Study Finds YouTube Punishes Videos Labeled "Gay" or "Lesbian"

gwhrh
Submitted by Take Out on Tue, 10/15/2019 - 05:46

A new investigation from a coalition of YouTube creators and researchers is accusing YouTube of relying on a system of “bigoted bots” to determine whether certain content should be demonetized, specifically LGBTQ videos.

The investigation was conducted by three people: Sealow, the CEO of research firm Ocelot AI; YouTube creator Andrew who operates the YouTube Analyzed channel; and Een of popular YouTube commentary and investigative channel Nerd City.

The investigation was spurred by an interest to see what words were automatically demonetized by YouTube’s machine learning bots, as concerns over transparency between executives and YouTubers within the creator community grew. Andrew manually tested 15,300 words between June 2nd and July 5th, 2019, using the most common terms in Webster’s Dictionary, UrbanDictionary, and Google search results. The second round of experiment ran between July 6th and July 21st, and it included 14,000 words that were automated using YouTube’s data API by Sealow. Een collaborated with his own sources and helped produce the main video.

Andrew, Sealow, and Een each released their individual videos about the findings, alongside an Excel sheet listing all of the words they used and a white paper analysis of their findings. These words were used to test what YouTube’s bots deem automatically inappropriate for monetization. The team found that if words like “gay” and “lesbian” changed to random words like “happy,” the “status of the video changed to advertiser friendly” every time, Een says in his video.

Reached by The Verge, a YouTube spokesperson denied that there is a list of LGBTQ words that trigger demonetization, despite the investigation’s findings. The spokesperson added that the company is “constantly evaluating our systems to help ensure that they are reflecting our policies without unfair bias.”

“We’re proud of the incredible LGBTQ+ voices on our platform and take concerns like these very seriously,” the spokesperson said. “We use machine learning to evaluate content against our advertiser guidelines. Sometimes our systems get it wrong, which is why we’ve encouraged creators to appeal. Successful appeals ensure that our systems are updated to get better and better.”

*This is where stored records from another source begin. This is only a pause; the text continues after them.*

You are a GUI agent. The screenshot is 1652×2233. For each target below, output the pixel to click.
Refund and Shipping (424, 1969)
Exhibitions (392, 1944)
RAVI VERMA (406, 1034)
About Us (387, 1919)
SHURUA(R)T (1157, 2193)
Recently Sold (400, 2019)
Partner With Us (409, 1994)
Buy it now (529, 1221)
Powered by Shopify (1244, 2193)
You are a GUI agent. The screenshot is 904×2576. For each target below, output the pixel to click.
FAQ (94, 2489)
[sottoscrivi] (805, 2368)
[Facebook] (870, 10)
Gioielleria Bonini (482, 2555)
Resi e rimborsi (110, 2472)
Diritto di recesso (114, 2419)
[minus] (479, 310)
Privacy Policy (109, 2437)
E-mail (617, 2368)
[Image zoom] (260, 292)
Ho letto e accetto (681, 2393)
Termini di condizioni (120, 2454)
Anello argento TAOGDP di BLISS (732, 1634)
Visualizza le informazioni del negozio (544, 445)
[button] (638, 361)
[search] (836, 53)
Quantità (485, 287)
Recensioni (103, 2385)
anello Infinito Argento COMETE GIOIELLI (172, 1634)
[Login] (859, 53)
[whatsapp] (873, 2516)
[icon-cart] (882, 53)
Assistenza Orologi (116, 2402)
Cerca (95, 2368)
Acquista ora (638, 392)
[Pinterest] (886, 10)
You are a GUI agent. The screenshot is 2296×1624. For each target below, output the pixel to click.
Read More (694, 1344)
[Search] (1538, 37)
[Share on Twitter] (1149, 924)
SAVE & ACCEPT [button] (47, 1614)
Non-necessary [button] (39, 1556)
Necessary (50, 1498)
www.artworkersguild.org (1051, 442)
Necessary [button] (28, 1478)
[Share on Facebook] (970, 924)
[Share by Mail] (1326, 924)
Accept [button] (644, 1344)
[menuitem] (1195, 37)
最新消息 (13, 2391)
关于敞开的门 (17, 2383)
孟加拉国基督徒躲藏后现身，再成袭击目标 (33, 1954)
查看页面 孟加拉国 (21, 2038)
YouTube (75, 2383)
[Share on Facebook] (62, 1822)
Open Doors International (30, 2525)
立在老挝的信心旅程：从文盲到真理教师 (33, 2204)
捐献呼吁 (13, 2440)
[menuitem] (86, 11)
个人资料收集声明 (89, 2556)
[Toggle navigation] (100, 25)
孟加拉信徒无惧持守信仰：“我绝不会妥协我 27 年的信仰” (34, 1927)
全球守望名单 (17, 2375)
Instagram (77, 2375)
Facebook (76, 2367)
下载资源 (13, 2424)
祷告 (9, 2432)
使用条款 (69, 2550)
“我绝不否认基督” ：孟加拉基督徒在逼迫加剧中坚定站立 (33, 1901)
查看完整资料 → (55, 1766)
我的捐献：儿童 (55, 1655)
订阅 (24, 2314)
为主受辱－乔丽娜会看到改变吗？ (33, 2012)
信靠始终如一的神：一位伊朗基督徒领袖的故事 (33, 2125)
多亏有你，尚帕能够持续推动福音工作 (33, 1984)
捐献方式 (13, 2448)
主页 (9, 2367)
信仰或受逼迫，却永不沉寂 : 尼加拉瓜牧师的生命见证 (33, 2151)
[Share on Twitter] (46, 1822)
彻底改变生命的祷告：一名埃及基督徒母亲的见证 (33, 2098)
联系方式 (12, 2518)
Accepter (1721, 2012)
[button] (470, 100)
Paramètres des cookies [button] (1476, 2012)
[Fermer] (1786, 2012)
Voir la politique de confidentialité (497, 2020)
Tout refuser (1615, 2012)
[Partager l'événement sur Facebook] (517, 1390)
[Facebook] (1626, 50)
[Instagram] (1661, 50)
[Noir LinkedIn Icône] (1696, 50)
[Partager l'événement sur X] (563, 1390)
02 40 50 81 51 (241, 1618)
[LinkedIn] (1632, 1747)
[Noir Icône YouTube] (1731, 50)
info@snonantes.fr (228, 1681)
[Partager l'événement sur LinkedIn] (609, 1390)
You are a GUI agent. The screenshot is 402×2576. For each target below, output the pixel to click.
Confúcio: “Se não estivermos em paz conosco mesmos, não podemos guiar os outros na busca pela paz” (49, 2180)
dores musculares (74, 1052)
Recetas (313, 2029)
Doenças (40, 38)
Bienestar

YouTube’s systems for automated demonetization are based on many signals, but there is no specific list that’s built into the company’s machine learning system, according to the company. The company confirmed that it tests samples of videos from LGBTQ creators whenever new monetization classifiers are introduced to ensure that LGBTQ videos aren’t more likely to get demonetized. But the company claims that the current reviews system in place, which is used by human moderators who oversee appeals, properly reflects the company’s policies surrounding LGBTQ terms.

But the researchers’ findings suggest that there’s significant bias at work before the human moderators get involved. Their research led them to conclude that YouTube’s machine learning bots that are specifically used to examine whether a video is available to monetize use a “hidden confidence level ranging from 0 to 1.” Those closer to zero are approved for monetization, while others closer to one are demonetized. Effectively, if a video is deemed being above YouTube’s threshold, it’s immediately demonetized and has to undergo manual review.

“Youtube’s classifiers have been trained to try and predict how likely a video is to be demonetized based on the training data (based on prior manual review results),” Sealow told The Verge. “So a score of 1 is 100 percent confident that it should be demonetized while 0.5 is 50 percent and so on. Youtube have had to set a certain acceptable threshold — let’s say ‘35 percent confidence’ where any video that is over the 0.35 score will be demonetized and will require a manual review before being approved for monetization.”

In the analysis of their findings, Sealow states that the “list is best interpreted as a list of negatively charged keywords as certain words are deemed to be more severe than others.”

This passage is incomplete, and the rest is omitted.